Long ago, in a simpler time, we were faggots and dykes. In Vancouver, most of us were white. It was the world we had inherited, not made.
The dykes and the faggots did not hang out that much. The Vanport was dyke territory. Faces was for faggots. There was some mixing it up at Champagne Charlie’s and Cheerios and that was about it.
The 1960s had ended well for us; laws were changed and much else was changing. The details are debatable, but, as I recall, at some point we became “gay” in a tentative move toward a shared identity. That worked out briefly, until feminist theory caught up with us and some women began to feel that “gay” wasn’t working for them. By some invisible process of consensus we became queers.
But faggots had been queer even longer than they’d been faggots — and certainly long before anyone was gay. So we were just repurposing another term from the lexicon of oppression for a new era.
It was confusing even when there were only faggots and dykes, and so a conversation began about who was what and what that meant. It might have been a helpful conversation toward a shared identity, but it was interrupted by a decade in which “community” was defined through crisis and death.
Our conversation had to be postponed, and we substituted Gloria Gaynor’s “I Am What I Am” as a philosophical touchstone. It got us through a bad time.
Responding to all the breast-beating that went on during this year’s Pride season over who was feeling excluded from the festivities and why, Reg Manning (Empress II Mona Lee) rephrased the identity question by remarking, “I know who I am. Now I’m wondering what I am?”
By the time Manning posed the question, dykes and faggots had become gay, then queer, and now some seem poised to become something else. Maybe.
Add bi, trans and gender-variant to the mix and colours of the rainbow that were all but invisible during our formative 1960s and ’70s, and it’s worth asking what common ground we can find today for a community whose diversity is becoming increasingly complex — a complexity seen by some as inclusive and by others as divisive?
What all-inclusive label can we agree on for solidarity’s sake?
And what does this portend for parades, festivals, public-washrooms committees, and community-centre planning if we cannot find that common ground? Are we approaching the end of “queer”?
Thinking this was something worth talking about, I contacted a few friends and they agreed, so we are going to get together in the near future to hash it out. I’ll do my best to report back to you.
Right now it’s just me; Reg Manning; Vancouver Gay Liberation Front co-founder Gordon Hardy; Kona, a black leatherdyke artist and queer disorganizer whose co-creation The Queeriodic Table is well worth a Google; artist Pamela Leaman, whose 1969 male-to-female transition in Montreal may have been Canada’s first; and another member of the trans community, spoken-word artist Antonette Rea.
This is a less than perfectly diverse group, whose common ground is in all having been called “queer” at one time or another, by themselves or by others, and that I count them among my friends. I’m hoping, and I hope they are too, that we will build on that to create a more genuinely inclusive conversation that will bridge both identities and, most importantly, generations.

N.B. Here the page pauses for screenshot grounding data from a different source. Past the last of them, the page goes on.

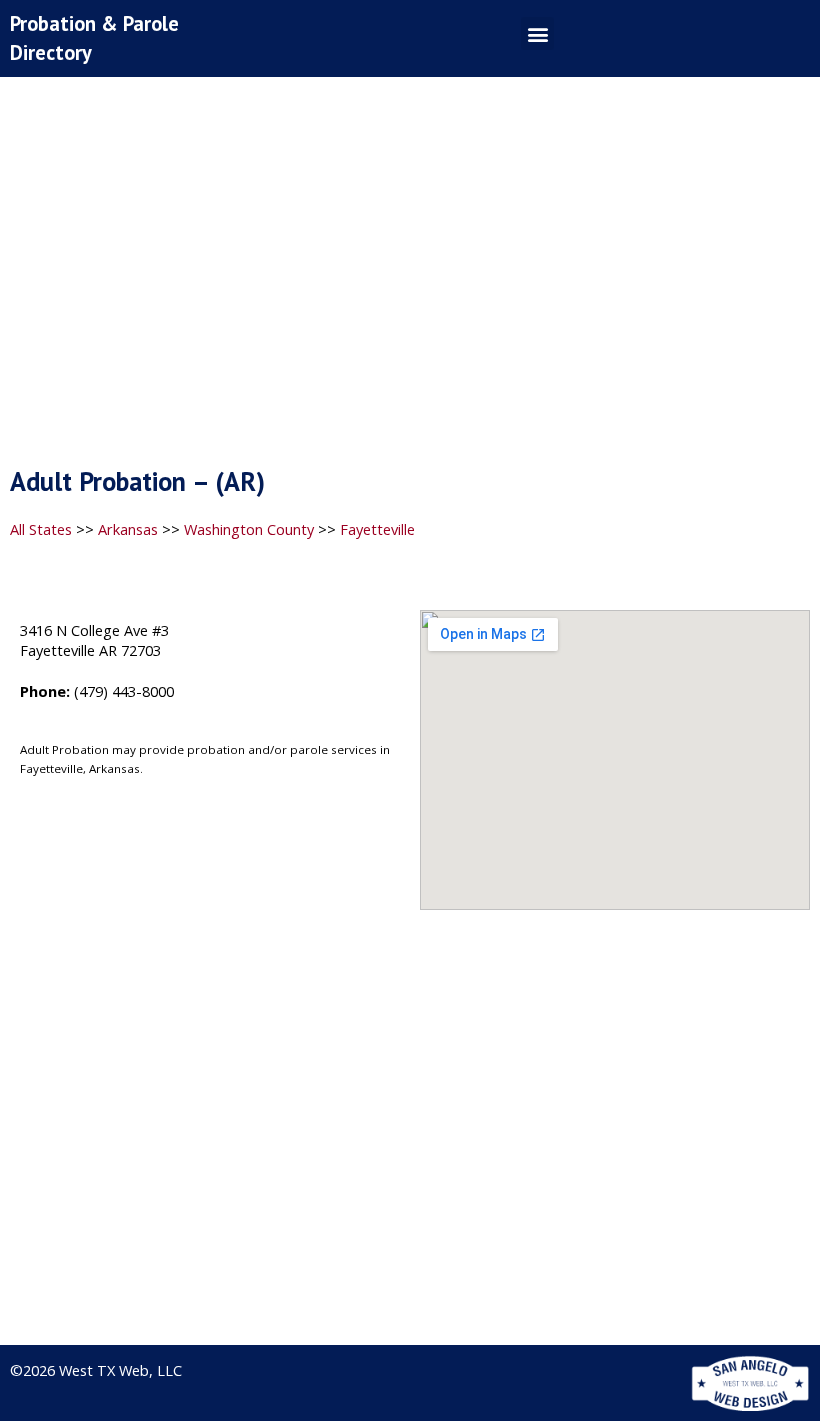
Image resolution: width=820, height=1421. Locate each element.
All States (41, 529)
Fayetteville (377, 529)
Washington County (249, 529)
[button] (537, 33)
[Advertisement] (410, 277)
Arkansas (128, 529)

With the exception of Kona, we are a pretty mature group, ranging from our late 50s to early 70s. We can talk among ourselves and arrive at our own conclusions regarding the meaning of “community” and “identity” and such. But it is the queers (if that is how they describe themselves) under 35 who are busy creating the world of the future, and the final say in all this must be theirs. Once we’ve had a chance to debate our own views, we’ll have to open the conversation to everyone.
If you’d like to contribute to this informal community roundtable, you can start by emailing me any questions or comments you’d like to share. We’ll let you know when this grows to the point where we can open the group to greater numbers.
Two or three months of this and I promise regular readers that we’ll get back to our core business of rehashing old gossip from the ’70s. But for now, let’s give a thought to the future.